Des exemples de seuils liés à l’âge ont été donnés par Januzzi et al (2006) . Ils ont constaté que pour exclure une insuffisance cardiaque aiguë, un seul seuil indépendant de l’âge (300 pg/mL) était supérieur. Cependant, pour l’admission, ils ont trouvé qu’il était optimal d’utiliser des seuils stratifiés par âge. Les seuils sont présentés dans le tableau II.
TABLE II : Seuils stratifiés par âge pour le diagnostic de l’insuffisance cardiaque aiguë
|
Age |
Cut-off |
Sensibilité, % |
|
|
|
97 |
|
50-75 ans |
|
90 |
|
> 75 ans |
|
85 |
Certains trouvent que les directives de l’étude PRIDE ne devraient être appliquées que jusqu’à ce que la présence ou l’absence de comorbidités chez le patient soit diagnostiquée .
Bernstein et al (2011) ont réévalué la fourchette de référence pour l’interprétation d’une élévation du NT-proBNP en partant du principe que l’interprétation basée sur les résultats de l’étude PRIDE ne dépend pas uniquement de l’âge et qu’elle ne tient pas suffisamment compte des morbidités concomitantes, qui peuvent augmenter les taux de NT-proBNP indépendamment de l’insuffisance cardiaque.
Bernstein et al ont trouvé ce qui suit en ce qui concerne le NT-proBNP et l’âge :
- Forte augmentation du NT-proBNP pour les personnes > 50 ans
- Augmentation du NT-proBNP à 7 % par décennie pour les personnes > 50 ans
- Décroissance du débit de filtration glomérulaire estimé (DFGe) à 4 % par décennie pour les personnes > 50 ans
- La pente d’augmentation du NT-.proBNP avec l’âge est liée à la proportion de patients ayant un DFGe
- L’augmentation du NT-proBNP peut être retardée ou accélérée en fonction des comorbidités de la maladie
La conclusion finale de Bernstein et al est que les niveaux de NT-proBNP ne peuvent être évalués avec précision qu’après l’élimination des principales comorbidités confondantes qui augmentent le NT-proBNP.
Ils suggèrent que les cliniciens peuvent appliquer les critères PRIDE dans un premier temps, mais devraient envisager d’adopter une autre approche. Bernstein et al ont établi une nouvelle fourchette après avoir déterminé l’absence de comorbidités.
Ils ont constaté que pour les personnes normales âgées de plus de 50 ans et sans comorbidités, la limite supérieure de la fourchette de référence est de ~1000 pg/mL.
« STANDARDIZATION » DES DOSES DE NT-proBNP
Tous les dosages commerciaux de NT-proBNP sont soit produits sous licence d’une société spécifique, soit par cette société elle-même.
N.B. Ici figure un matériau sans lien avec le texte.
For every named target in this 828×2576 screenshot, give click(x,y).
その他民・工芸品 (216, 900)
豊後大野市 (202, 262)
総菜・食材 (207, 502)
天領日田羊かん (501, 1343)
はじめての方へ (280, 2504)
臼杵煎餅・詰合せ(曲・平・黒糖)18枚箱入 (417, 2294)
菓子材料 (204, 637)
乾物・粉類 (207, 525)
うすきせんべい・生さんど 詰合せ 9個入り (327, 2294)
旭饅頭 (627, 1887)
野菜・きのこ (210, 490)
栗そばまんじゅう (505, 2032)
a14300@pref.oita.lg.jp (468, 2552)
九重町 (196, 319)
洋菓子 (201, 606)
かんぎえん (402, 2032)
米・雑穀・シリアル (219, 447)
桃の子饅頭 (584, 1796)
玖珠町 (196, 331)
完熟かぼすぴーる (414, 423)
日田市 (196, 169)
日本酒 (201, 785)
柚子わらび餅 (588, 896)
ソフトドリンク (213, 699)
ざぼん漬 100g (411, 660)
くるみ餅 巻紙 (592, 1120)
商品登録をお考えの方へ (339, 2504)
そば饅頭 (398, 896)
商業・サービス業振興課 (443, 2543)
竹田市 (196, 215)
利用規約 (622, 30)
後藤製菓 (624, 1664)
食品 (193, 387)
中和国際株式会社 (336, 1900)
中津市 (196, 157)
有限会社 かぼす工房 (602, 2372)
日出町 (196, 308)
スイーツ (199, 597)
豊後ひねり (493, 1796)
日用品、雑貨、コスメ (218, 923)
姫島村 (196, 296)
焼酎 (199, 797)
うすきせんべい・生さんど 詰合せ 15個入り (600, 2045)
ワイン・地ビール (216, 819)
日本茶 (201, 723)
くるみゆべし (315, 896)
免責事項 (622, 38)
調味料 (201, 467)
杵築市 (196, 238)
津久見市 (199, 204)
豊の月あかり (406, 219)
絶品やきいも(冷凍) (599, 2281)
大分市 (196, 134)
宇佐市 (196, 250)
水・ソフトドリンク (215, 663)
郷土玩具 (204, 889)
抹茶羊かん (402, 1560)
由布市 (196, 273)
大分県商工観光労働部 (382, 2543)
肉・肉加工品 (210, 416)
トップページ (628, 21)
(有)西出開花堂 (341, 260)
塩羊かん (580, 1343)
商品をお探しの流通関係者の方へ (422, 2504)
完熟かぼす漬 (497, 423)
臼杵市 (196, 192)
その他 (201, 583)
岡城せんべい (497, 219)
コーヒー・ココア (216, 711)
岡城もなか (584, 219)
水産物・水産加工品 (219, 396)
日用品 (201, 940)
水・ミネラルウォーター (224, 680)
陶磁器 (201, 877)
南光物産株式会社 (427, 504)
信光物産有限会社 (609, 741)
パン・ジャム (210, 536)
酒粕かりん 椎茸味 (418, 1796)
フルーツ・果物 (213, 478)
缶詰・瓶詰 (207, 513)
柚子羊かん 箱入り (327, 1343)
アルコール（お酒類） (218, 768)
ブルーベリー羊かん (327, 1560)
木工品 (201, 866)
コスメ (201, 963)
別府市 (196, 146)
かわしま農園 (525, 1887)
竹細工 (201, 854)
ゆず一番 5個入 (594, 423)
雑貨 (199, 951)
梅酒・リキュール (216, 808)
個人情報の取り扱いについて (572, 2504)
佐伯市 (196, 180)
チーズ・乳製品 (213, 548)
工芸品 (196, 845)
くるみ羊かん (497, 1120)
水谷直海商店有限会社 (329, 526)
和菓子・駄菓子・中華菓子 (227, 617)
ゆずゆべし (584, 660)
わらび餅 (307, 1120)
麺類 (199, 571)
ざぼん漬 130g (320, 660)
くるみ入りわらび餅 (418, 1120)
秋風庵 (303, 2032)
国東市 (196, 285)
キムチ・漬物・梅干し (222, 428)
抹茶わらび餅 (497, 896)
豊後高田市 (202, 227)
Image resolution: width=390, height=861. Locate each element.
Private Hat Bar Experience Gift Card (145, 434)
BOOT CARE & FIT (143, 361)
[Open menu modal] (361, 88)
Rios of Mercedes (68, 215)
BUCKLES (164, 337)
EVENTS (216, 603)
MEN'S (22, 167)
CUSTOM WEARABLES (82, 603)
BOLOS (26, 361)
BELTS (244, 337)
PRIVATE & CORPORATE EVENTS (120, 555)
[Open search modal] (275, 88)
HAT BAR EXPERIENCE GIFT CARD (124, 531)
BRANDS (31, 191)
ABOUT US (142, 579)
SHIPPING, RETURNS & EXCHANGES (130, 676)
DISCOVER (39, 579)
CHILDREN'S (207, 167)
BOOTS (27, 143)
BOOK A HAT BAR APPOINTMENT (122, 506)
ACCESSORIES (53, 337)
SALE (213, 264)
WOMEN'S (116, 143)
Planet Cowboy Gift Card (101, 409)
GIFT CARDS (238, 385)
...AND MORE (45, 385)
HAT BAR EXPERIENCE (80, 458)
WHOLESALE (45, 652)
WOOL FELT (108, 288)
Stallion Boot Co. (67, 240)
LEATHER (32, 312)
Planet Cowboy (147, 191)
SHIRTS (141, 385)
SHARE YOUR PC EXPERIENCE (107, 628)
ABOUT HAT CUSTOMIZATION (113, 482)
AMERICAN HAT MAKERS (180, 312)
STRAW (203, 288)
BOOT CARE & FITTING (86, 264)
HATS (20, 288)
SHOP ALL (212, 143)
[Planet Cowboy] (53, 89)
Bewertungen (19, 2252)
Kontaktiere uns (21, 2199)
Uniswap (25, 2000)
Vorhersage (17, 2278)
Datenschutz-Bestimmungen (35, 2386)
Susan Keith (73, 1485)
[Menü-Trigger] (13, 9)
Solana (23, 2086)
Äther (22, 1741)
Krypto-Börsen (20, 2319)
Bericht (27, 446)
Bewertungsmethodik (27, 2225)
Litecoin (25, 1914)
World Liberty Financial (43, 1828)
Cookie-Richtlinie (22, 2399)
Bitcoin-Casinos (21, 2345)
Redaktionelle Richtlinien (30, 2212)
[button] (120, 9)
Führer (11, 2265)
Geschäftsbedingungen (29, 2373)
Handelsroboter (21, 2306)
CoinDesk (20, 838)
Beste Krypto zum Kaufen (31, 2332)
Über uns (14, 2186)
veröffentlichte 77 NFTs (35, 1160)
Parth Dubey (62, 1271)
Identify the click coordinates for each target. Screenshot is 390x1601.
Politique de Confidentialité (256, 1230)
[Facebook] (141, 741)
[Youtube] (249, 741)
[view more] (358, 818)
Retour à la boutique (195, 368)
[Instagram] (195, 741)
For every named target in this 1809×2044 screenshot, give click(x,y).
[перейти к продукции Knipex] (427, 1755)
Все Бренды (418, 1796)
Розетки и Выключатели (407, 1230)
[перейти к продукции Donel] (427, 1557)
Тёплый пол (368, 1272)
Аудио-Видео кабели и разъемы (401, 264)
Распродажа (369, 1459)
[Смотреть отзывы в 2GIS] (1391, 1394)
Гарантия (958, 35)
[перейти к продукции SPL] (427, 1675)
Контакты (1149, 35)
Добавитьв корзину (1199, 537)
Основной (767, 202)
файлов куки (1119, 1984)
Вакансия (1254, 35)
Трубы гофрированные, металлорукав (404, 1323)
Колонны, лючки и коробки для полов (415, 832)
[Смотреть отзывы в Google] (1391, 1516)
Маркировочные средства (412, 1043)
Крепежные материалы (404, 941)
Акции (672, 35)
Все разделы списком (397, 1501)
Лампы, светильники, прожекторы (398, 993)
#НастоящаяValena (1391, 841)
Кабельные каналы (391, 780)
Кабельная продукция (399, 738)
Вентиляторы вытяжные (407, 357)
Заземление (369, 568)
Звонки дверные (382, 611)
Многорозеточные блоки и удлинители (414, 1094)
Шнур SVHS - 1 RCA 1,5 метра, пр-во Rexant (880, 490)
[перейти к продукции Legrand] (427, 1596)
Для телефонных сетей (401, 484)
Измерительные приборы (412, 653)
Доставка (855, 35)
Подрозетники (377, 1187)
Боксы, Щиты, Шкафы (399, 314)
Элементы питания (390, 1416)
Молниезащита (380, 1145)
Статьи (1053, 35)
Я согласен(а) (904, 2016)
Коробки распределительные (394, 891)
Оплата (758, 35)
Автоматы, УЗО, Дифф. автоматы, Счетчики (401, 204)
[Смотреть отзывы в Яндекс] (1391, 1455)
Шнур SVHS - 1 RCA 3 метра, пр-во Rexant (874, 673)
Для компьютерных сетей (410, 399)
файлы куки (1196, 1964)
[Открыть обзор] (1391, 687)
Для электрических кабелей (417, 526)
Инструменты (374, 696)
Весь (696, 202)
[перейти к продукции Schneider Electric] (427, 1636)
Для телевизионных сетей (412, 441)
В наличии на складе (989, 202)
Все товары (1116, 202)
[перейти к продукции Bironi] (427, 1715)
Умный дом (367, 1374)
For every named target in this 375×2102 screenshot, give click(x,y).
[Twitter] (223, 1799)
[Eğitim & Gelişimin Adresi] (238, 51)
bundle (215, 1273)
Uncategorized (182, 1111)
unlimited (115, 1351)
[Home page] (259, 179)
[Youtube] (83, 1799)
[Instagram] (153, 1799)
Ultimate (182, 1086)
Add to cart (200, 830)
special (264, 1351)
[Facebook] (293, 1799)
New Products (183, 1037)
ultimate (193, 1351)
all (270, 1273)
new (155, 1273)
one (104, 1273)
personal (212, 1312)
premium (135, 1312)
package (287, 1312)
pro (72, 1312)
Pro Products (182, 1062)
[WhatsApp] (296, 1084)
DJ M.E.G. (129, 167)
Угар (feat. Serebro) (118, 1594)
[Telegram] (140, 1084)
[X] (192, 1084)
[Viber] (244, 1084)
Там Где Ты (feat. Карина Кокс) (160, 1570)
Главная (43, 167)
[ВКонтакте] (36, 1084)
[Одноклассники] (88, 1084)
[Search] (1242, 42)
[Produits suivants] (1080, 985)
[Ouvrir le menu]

Pour obtenir une licence de cette société, la nouvelle méthode de NT-proBNP doit être en corrélation très stricte avec la méthode de la société.
Donc, même s’il n’y a pas de normalisation internationale officielle du NT-proBNP, il existe une certaine « harmonisation »‘ de tous les tests de diagnostic du NT-proBNP commercialisés.
Cela signifie également que les résultats de tous les tests NT-proBNP peuvent être utilisés de manière interchangeable. Par conséquent, quel que soit le dosage du NT-proBNP que vous utilisez, vous pouvez utiliser les données de seuil de n’importe quelle étude qui vous semble comparable à votre propre contexte.